Atherosclerosis is a multifocal vasculopathy characterized by fatty plaque formation involving the tunica intima and media of larger arterial blood vessels.^1,2 Despite the strong association with hypothyroidism and the extensive lesions found on histopathology in hypothyroid dogs, clinical manifestations directly related to atherosclerosis are rare.^2–4 When they occur, neurological signs are most common.^5–7 We report the first known canine case of hypothyroid-induced atherosclerosis resulting in a clinical hepatopathy.

Case Report

An 18.2 kg 7 yr old male beagle presented for a 4-day history of progressive lethargy and anorexia. No other clinical signs were present or developed during this brief period of illness. The dog was otherwise healthy, with no previous illness reported. The dog received yearly vaccinations and monthly heartworm prophylaxis. On physical examination, the dog was estimated to be 5% dehydrated and displayed discomfort on palpation of the cranial abdomen. Vital parameters were within normal limits. There were no dermatologic abnormalities nor history of weight gain.

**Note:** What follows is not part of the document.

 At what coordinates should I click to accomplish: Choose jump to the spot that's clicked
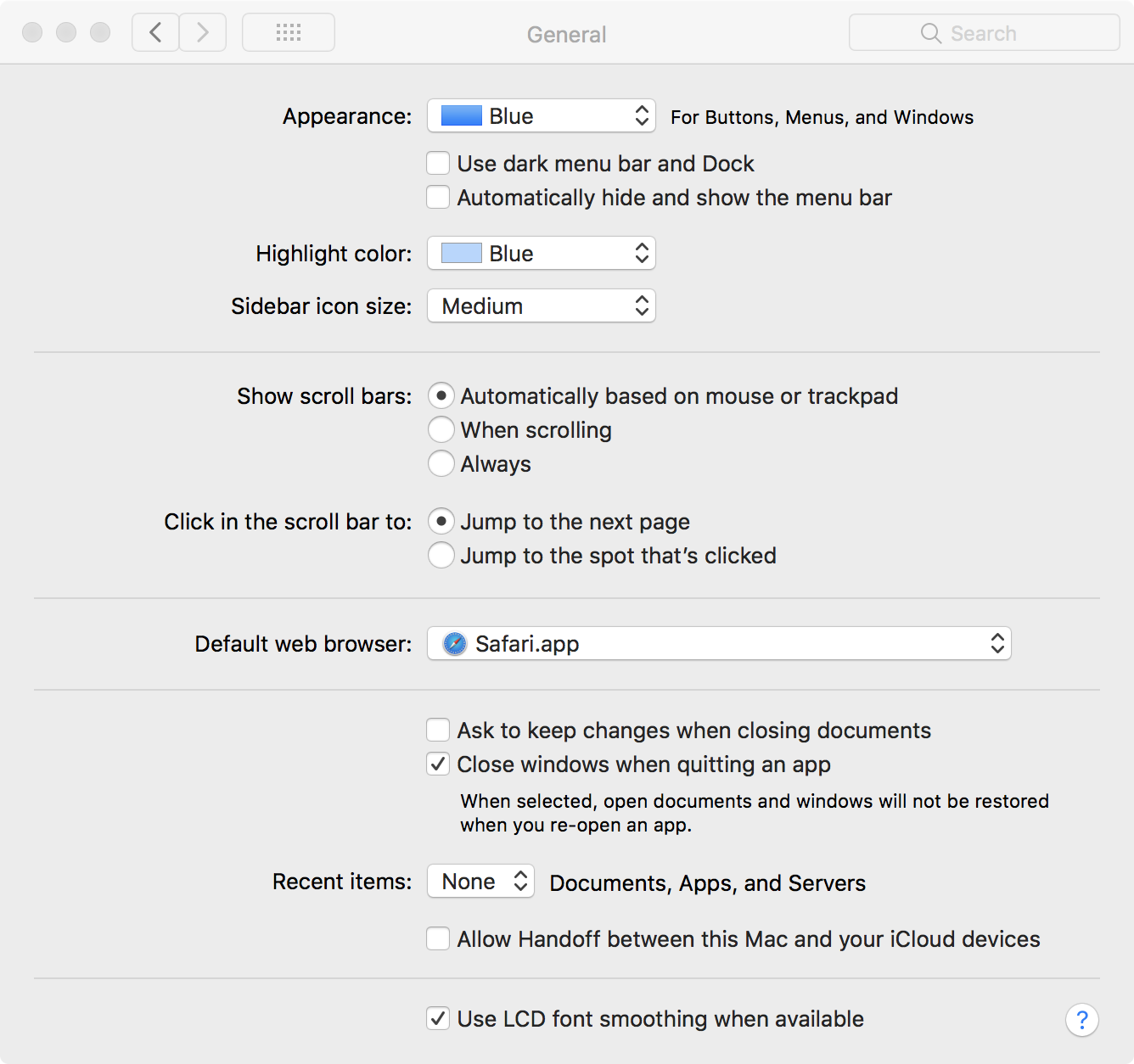point(441,555)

A normocytic, normochromic nonregenerative anemia (packed cell volume 29.5% [31–56%] and reticulocyte production index 1.0% [>1.5% to be considered regenerative]) and mild leukocytosis (24.7 × 10³ cells/μL [6.0–17.0]) consisting of 21.7 × 10³ segmented neutrophils/μL (3.0–11.5) and 1.0 × 10³ band neutrophils/μL (0.0–0.3) were noted on complete blood count. Hypercholesterolemia (1,176 mg/dL [120–247]), elevated alanine aminotransferase (ALT) activity (2,925 U/L [10–130]), and elevated alkaline phosphatase (ALP) activity (1,201 U/L [24–147]) were present on serum biochemistries. Abnormalities on abdominal ultrasonography included multifocal hypoechoic areas lacking Doppler blood flow within the left lateral liver lobe and a hyperechoic, central stellate with fine radiating striations pattern to the gallbladder consistent with a mucocele. Abdominal computed tomography (CT) revealed a discrete, hypoattenuating area within the left lateral liver lobe containing no visible vasculature following IV contrast administration (Figure 1). No apparent cause for the hepatic changes was identified on either imaging study.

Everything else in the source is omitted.